§ PROVIDED PASSAGE:
Between the two veterans and two new full-time starters at left guard and right tackle, Turner is something of a 'bridge' player. "We're counting on him like a seasoned veteran," Hurst says of Turner. "He knows that, and it's a lot of pressure for him, but he's looking forward to it."

The 2013 Tar Heel offensive line consists of players recruited by two different staffs to play in two very different offensive styles. Turner, recruited by the previous staff, redshirted in 2011 and returned from the Independence Bowl weighing well over 350 pounds. "I was athletic, but I wasn't in shape," he says. He got a shock to the system upon his return from Shreveport. Fedora and offensive coordinator Blake Anderson instituted a spread, no-huddle offense that would require superior conditioning. No huddle means just that, with the line expected to get set on the ball as soon as it's set for play. For Turner, that meant reshaping his body. "These past two years have been nuts. I'm sitting in the 320 range right now, and I'm moving a lot faster, my body feels better and I feel like more of an athlete. You have to, because we're playing at such a mach speed, you've got to keep up."

Even more than physical conditioning, Turner would be required to be ready mentally. While the skill players look to the sidelines for the play call, the offensive line is making pre-snap reads before getting the call audibly from the quarterback. "There's little stuff," he says. "Even our splits in between me and Russell. If we've got a three-technique (a defensive lineman setting up outside of the guard), I'll widen out just a little. We have that ingrained, and we can react to that, and then once we get the play, we'll know what's happening and we can adjust on the fly."

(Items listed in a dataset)
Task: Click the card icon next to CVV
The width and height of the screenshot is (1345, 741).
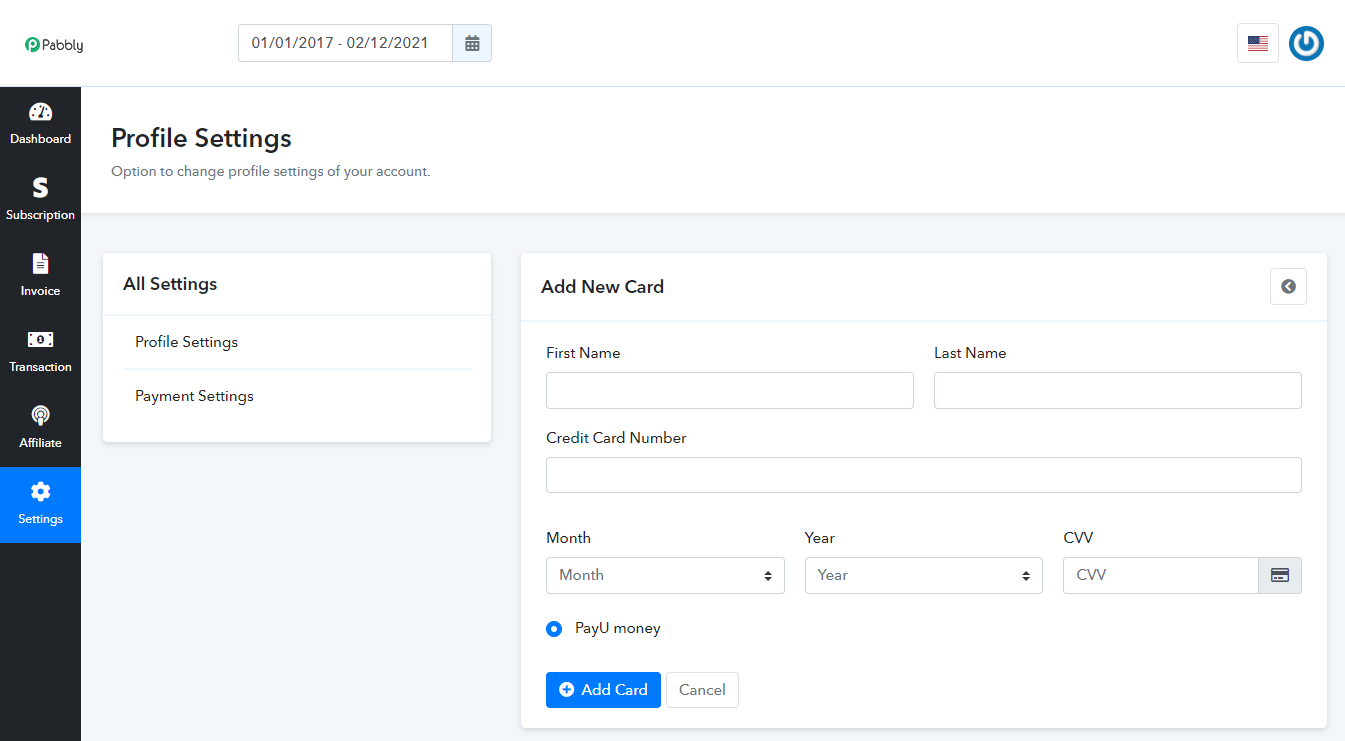Action: coord(1279,575)
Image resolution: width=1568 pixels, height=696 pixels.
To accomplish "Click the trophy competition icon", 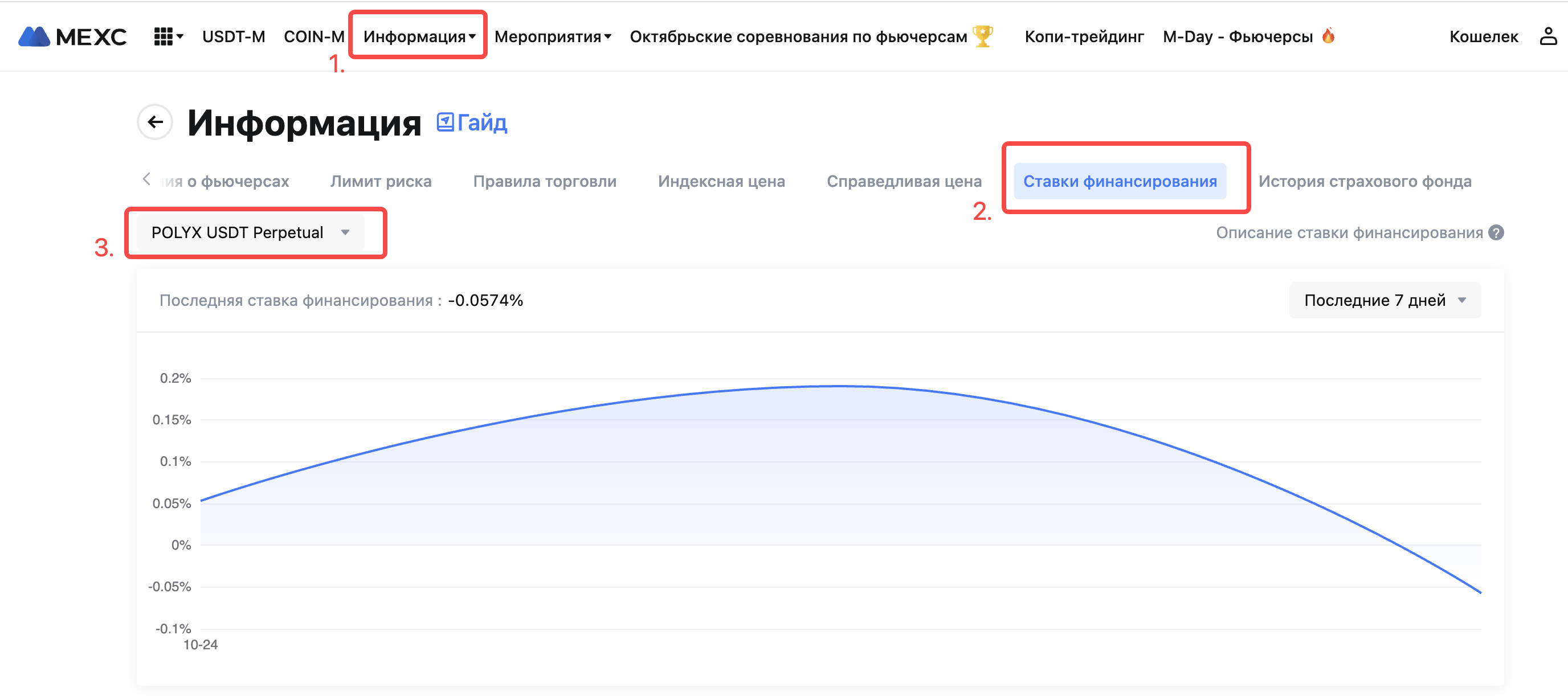I will coord(983,36).
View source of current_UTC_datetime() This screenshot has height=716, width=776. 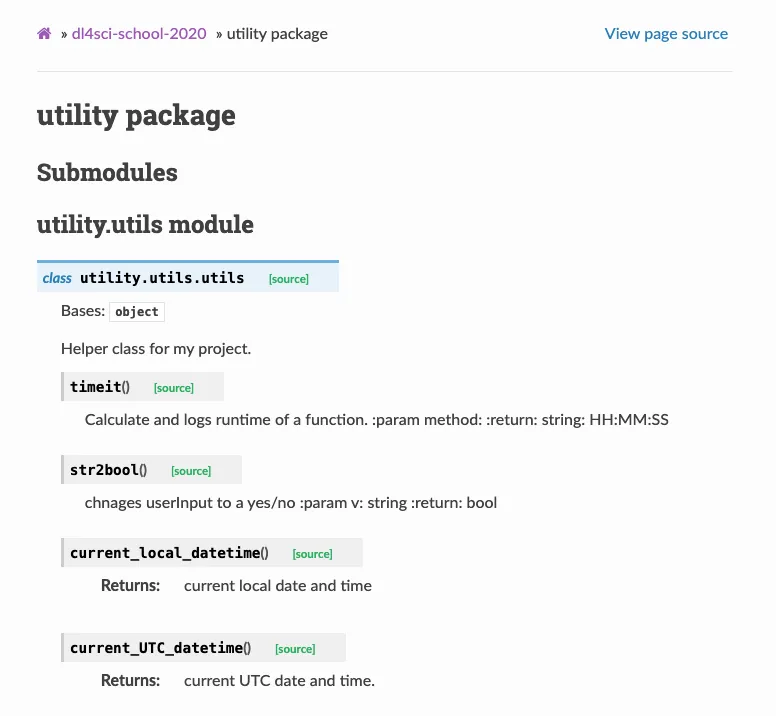click(x=295, y=649)
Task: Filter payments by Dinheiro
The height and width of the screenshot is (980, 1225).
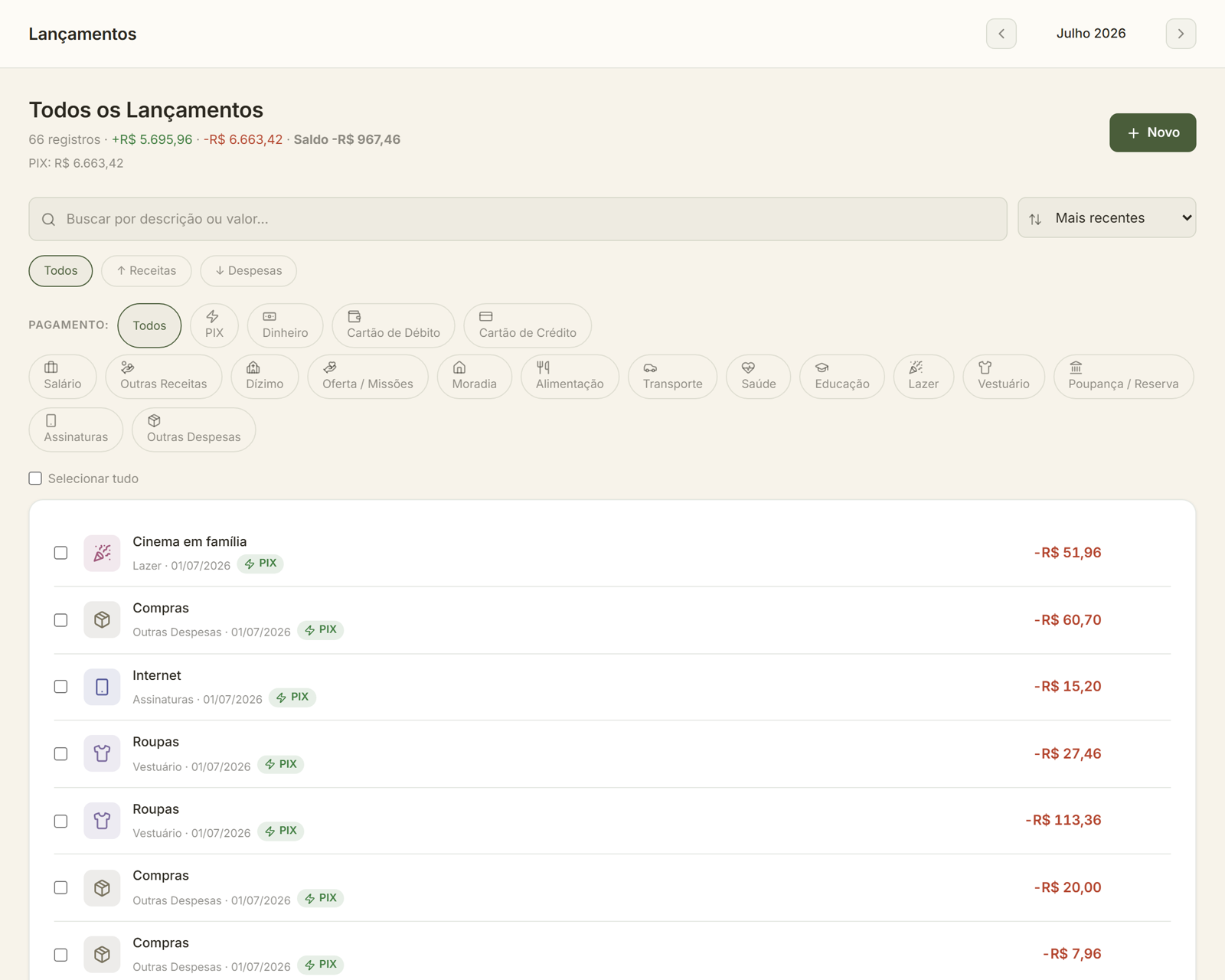Action: (285, 325)
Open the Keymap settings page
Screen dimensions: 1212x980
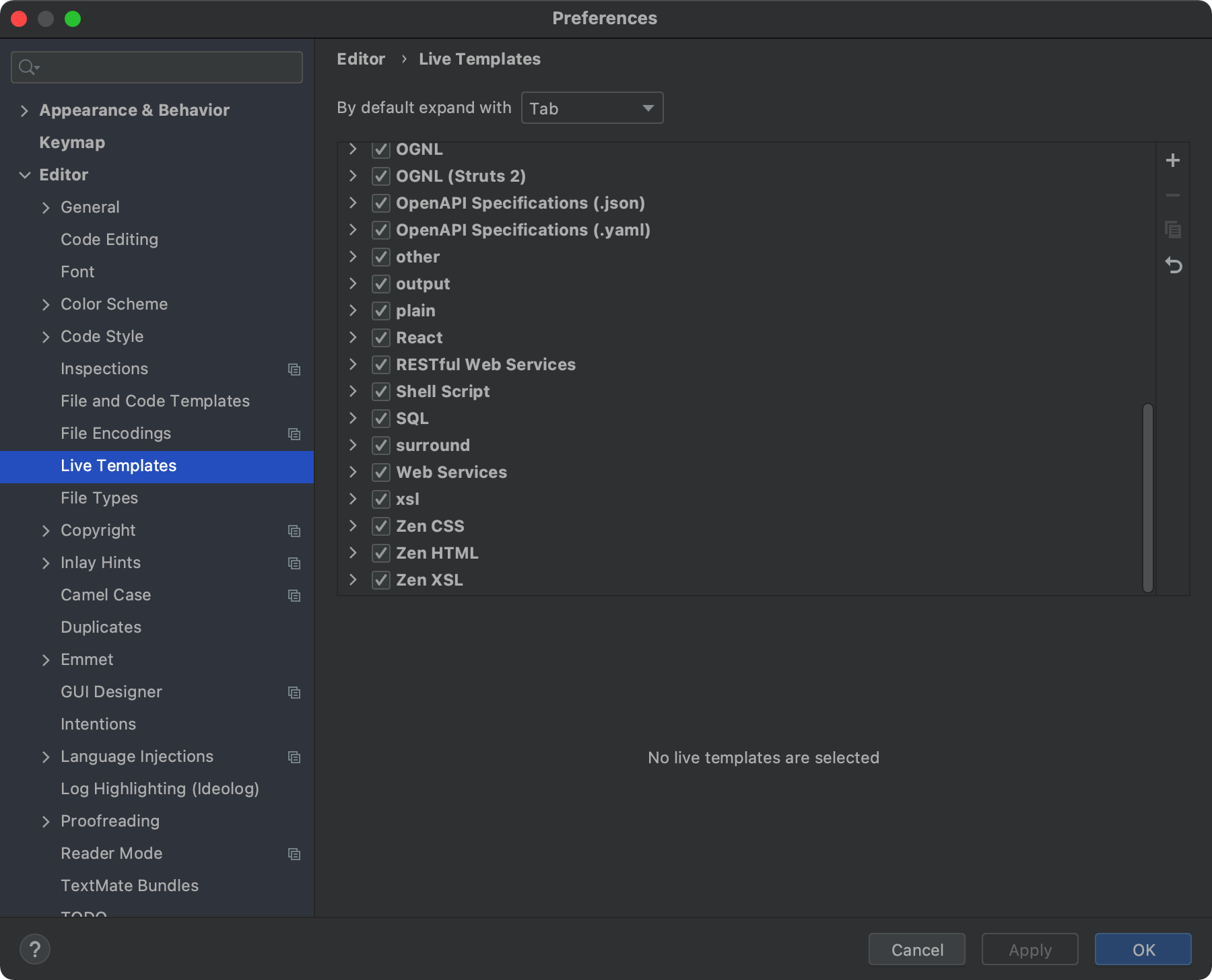click(x=72, y=143)
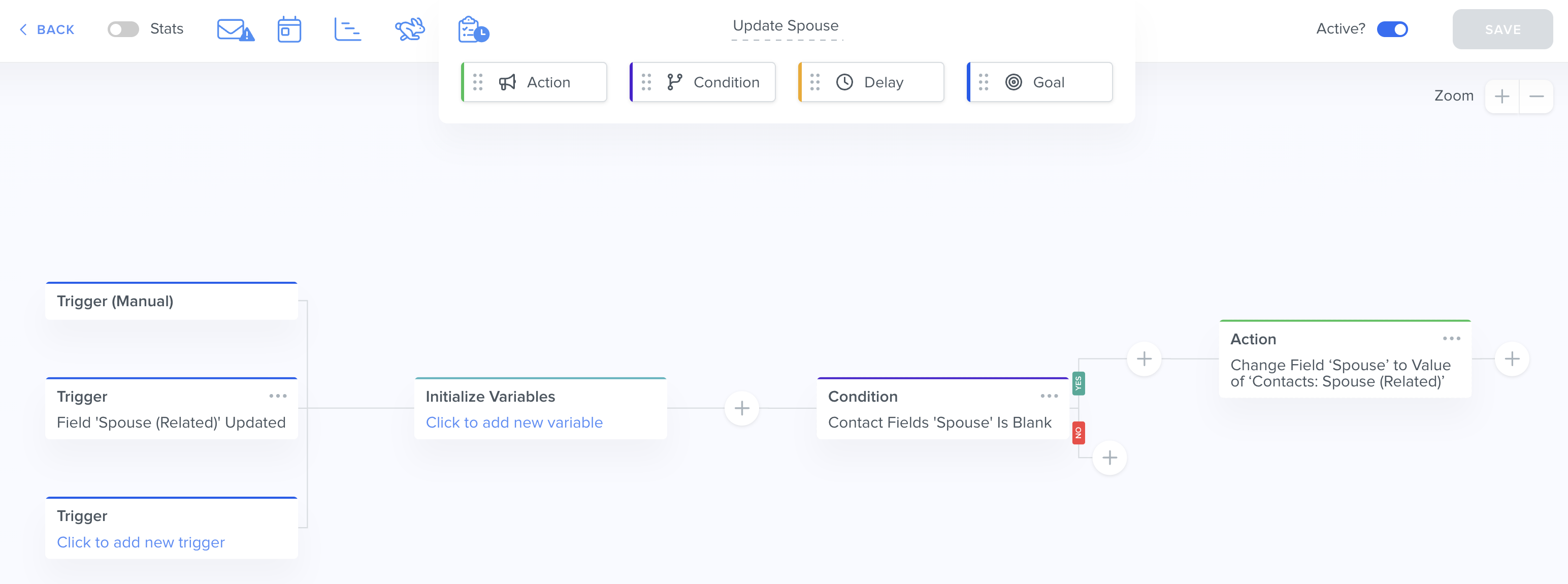
Task: Add step on the NO branch
Action: point(1109,458)
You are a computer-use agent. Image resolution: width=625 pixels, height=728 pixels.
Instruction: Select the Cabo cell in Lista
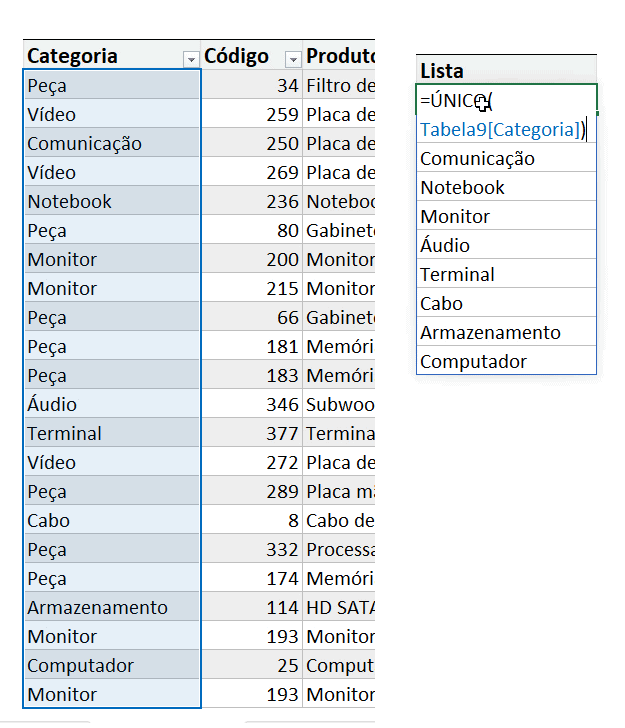506,303

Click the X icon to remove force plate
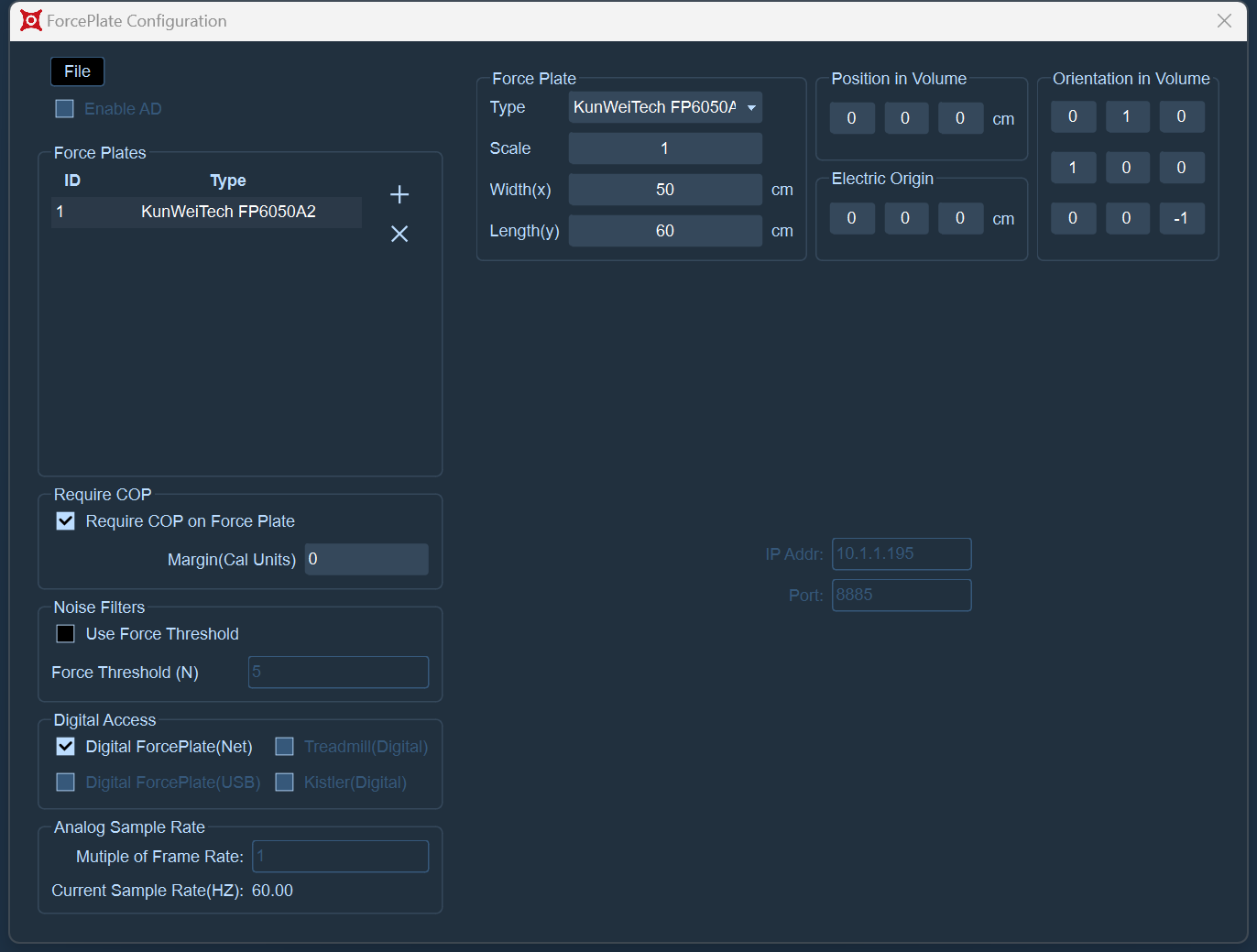(x=399, y=234)
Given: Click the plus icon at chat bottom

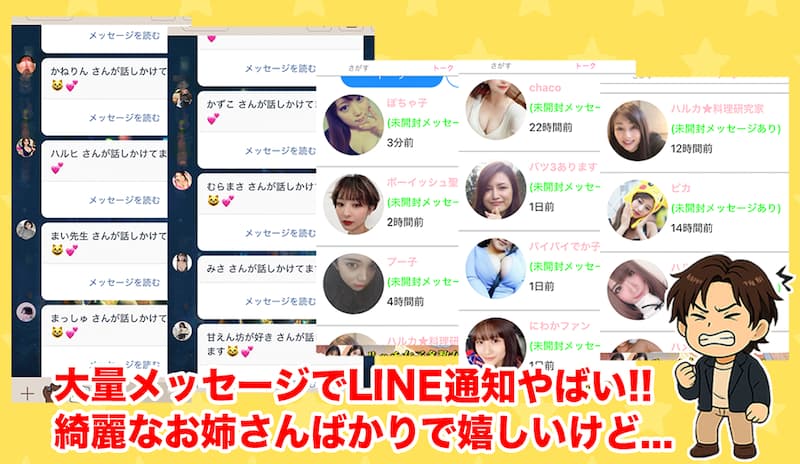Looking at the screenshot, I should [x=28, y=394].
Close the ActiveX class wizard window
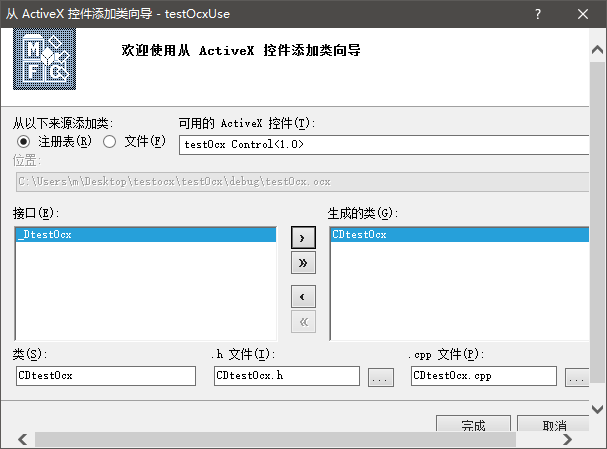The width and height of the screenshot is (607, 449). coord(583,13)
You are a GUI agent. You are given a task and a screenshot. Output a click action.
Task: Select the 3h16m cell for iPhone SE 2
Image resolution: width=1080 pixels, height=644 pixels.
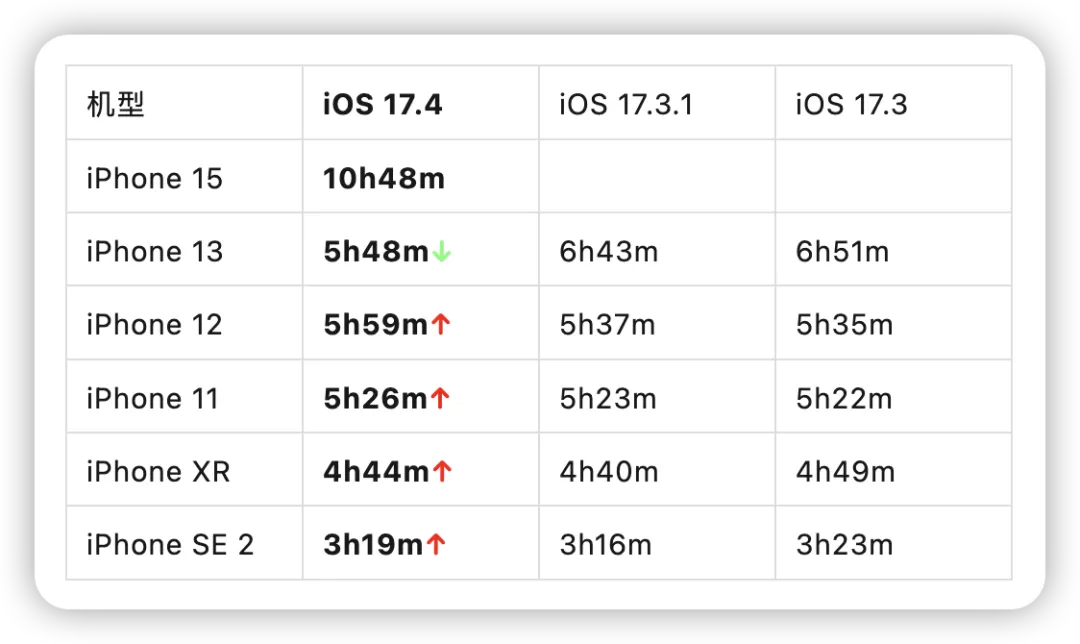point(605,545)
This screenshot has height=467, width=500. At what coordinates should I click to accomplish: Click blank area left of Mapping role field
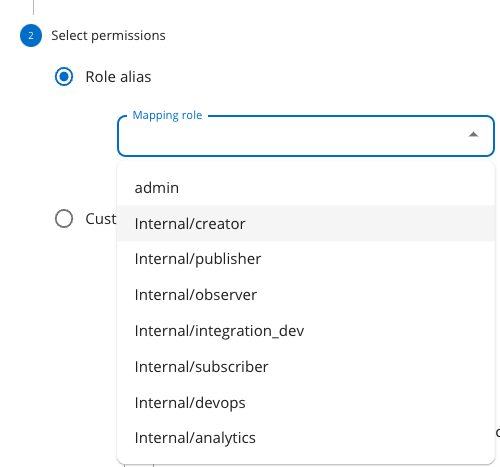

§ WRITTEN TASKS:
1 – Reproduce the records starting with the line that contains "You are a GUI" and going on through the end of the records, with both ends included and the requests kept. Multiply every coordinate in the answers by 0.85 and round each result to a whole number, rounding halves up. Omit the pictures from your output.
2 – Continue the passage about Turner and the Tar Heel offensive line from the point where it stops.

§ RESPONSES BY TASK:
1 –
You are a GUI agent. You are given a task and a screenshot. Output a click action.
Task: Select the 3h16m cell for iPhone SE 2
Image resolution: width=1080 pixels, height=644 pixels.
point(514,463)
This screenshot has height=467, width=500. At what coordinates should I click to accomplish: Click blank area left of Mapping role field

2 –
Hours of preparation on the practice field and in the playbook helped prepare Turner for Saturdays. "That makes a huge difference," he says of his confidence. "It'll keep you from that one hesitant step, and every half-second is crucial on the field."

Perhaps nowhere on the field is chemistry more important than on the offensive line. The ability to trust teammates, to sense their presence and react to not only what they're doing, but what they're about to do, is paramount. That chemistry is built on the practice field, in the meeting room, and by just hanging out. Turner said the closeness of the offensive line is part of what attracted him to Carolina in the first place, and he takes pride in continuing that tradition. He, Hurst and Russell recognize that it's up to them to carry the torch.

"Each year, it's just a completely different team," he says. "We were close with Coop, Brennan and Travis. Those guys aren't going to be here, and it really didn't hit us until this summer. The beautiful thing about it is in that same summer, we got a lot of the new guys coming in. Now, we're going out to dinner together, and we have a lot of pride in our chemistry as a group. We all have a great time together, so it's a different team, but in the end, we'll mesh just the same."